Texto CB1A1-I
Quais são as consequências dessa pandemia no que diz
respeito à reflexão sobre igualdade, interdependência global e
nossas obrigações uns com os outros? O vírus não discrimina.
Por conta da forma pela qual se move e ataca, ele demonstra que
a comunidade humana é igualmente precária. Ao mesmo tempo,
contudo, o fracasso por parte de certos Estados ou regiões em se
prepararem adequadamente de antemão, o fechamento de
fronteiras e a chegada de empreendedores ávidos para capitalizar
em cima do sofrimento global, tudo isso atesta a velocidade com
a qual a desigualdade radical e a exploração capitalista
encontram formas de reproduzir e fortalecer seus poderes no
interior das zonas de pandemia.

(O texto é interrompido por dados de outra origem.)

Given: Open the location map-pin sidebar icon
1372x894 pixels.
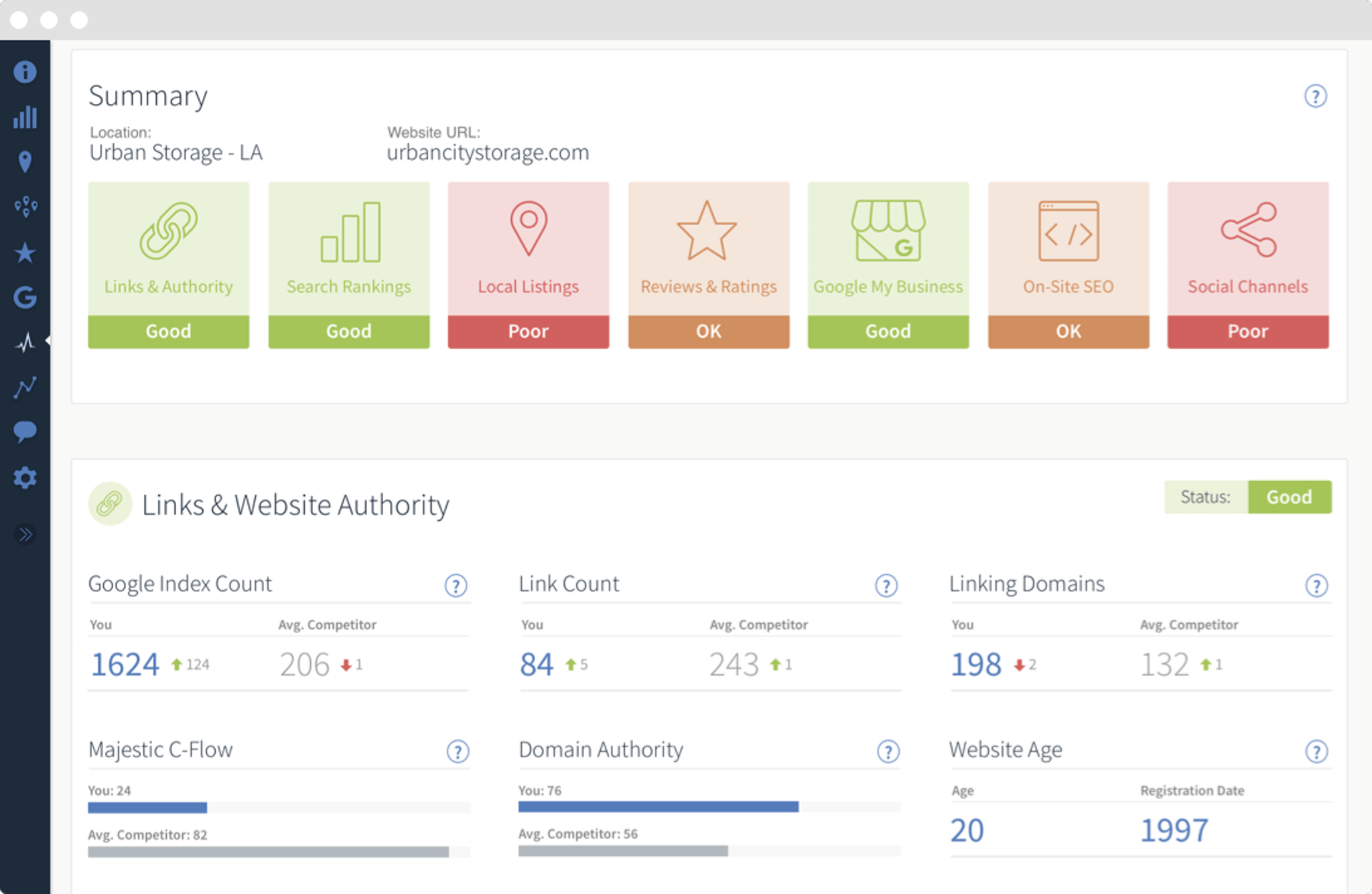Looking at the screenshot, I should click(x=25, y=162).
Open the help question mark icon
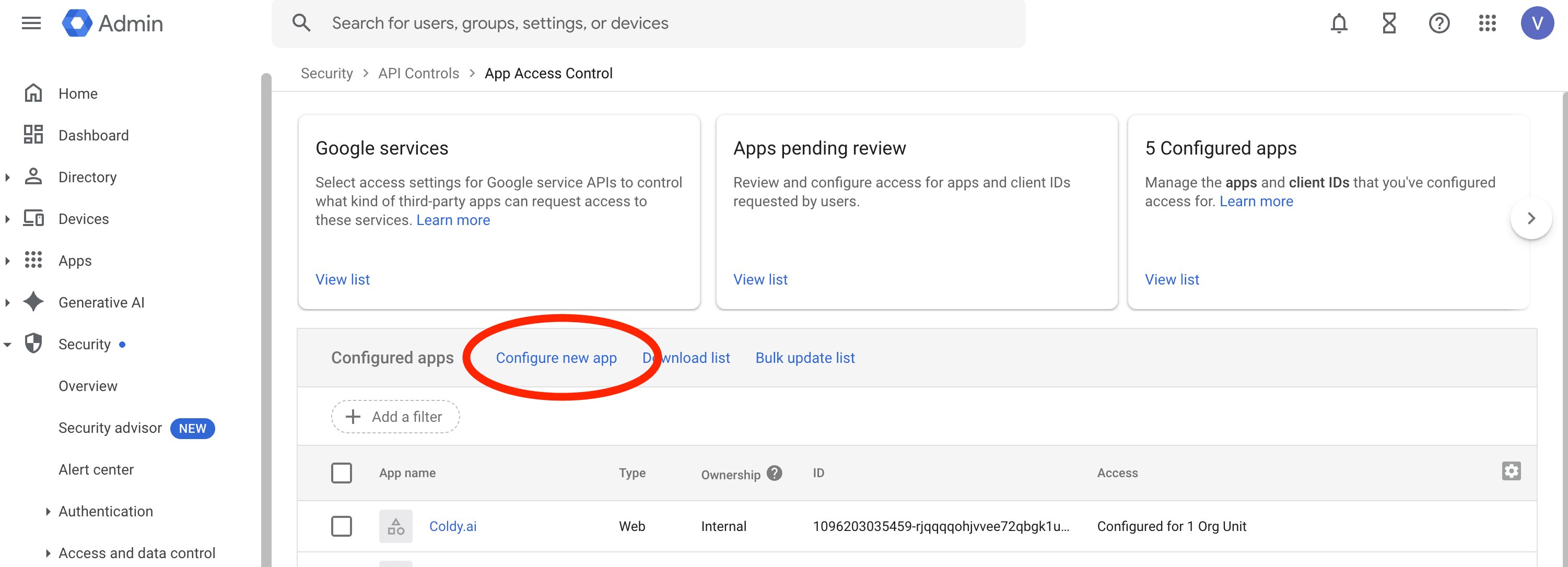Image resolution: width=1568 pixels, height=567 pixels. coord(1439,23)
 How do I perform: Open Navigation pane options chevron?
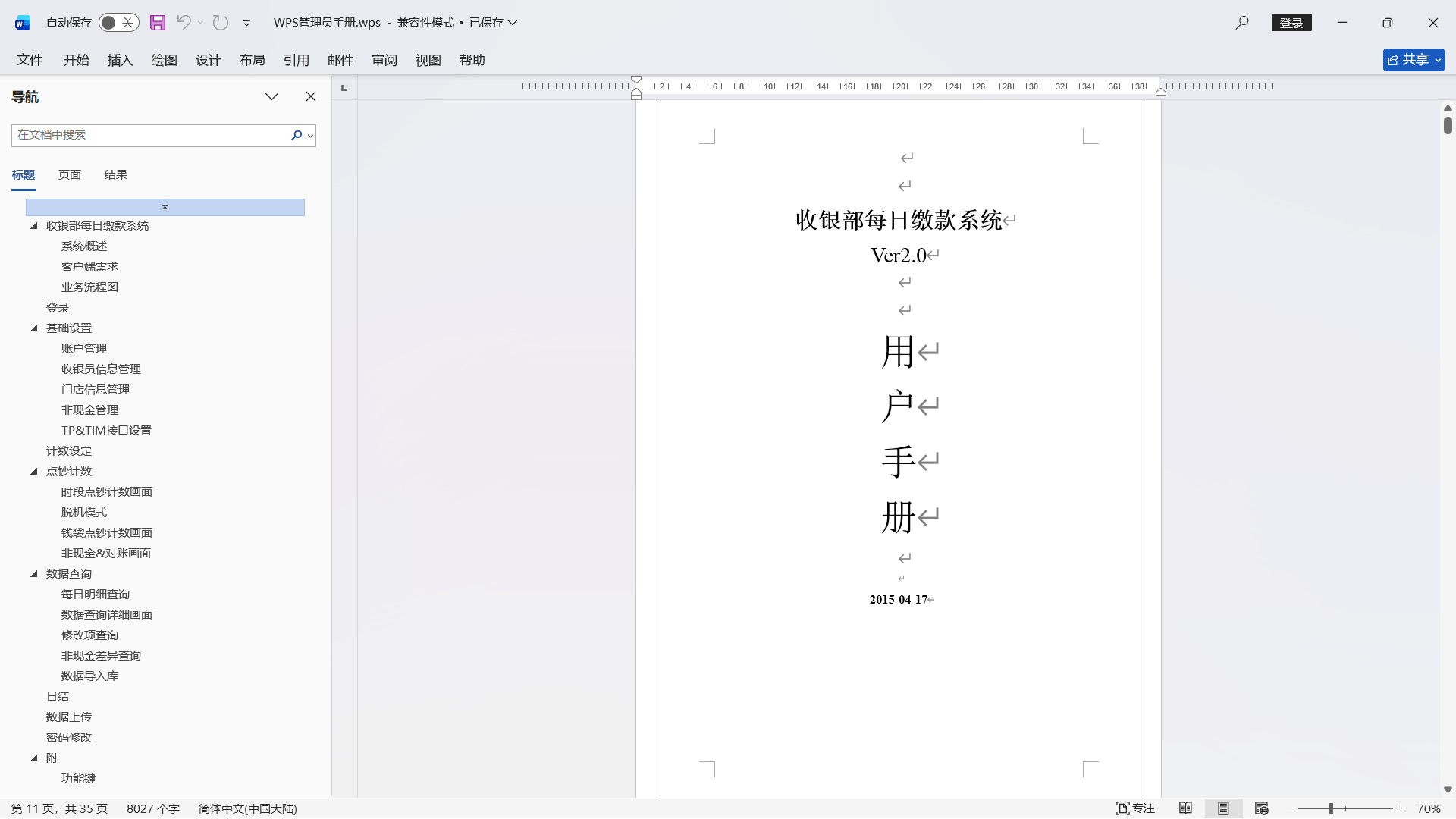coord(271,96)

Um cenário que já podemos
imaginar é a produção e comercialização de uma vacina eficaz
contra a covid-19. Nós certamente veremos os ricos e os
plenamente assegurados correrem para garantir acesso a qualquer
vacina quando ela se tornar disponível. A desigualdade social e
econômica garantirá a discriminação. O vírus por si só não
discrimina, mas nós humanos certamente o fazemos, moldados e
movidos como somos pelos poderes casados do nacionalismo, do
racismo, da xenofobia e do capitalismo. Parece provável que
passaremos a ver, no próximo ano, um cenário doloroso no qual
algumas criaturas humanas afirmam seu direito de viver ao custo
de outras, reinscrevendo a distinção espúria entre vidas passíveis
e não passíveis de luto, isto é, entre aqueles que devem ser
protegidos contra a morte a qualquer custo e aqueles cujas vidas
não valem o bastante para serem salvaguardadas da doença e da
morte.
Judith Butler. O capitalismo tem seus limites.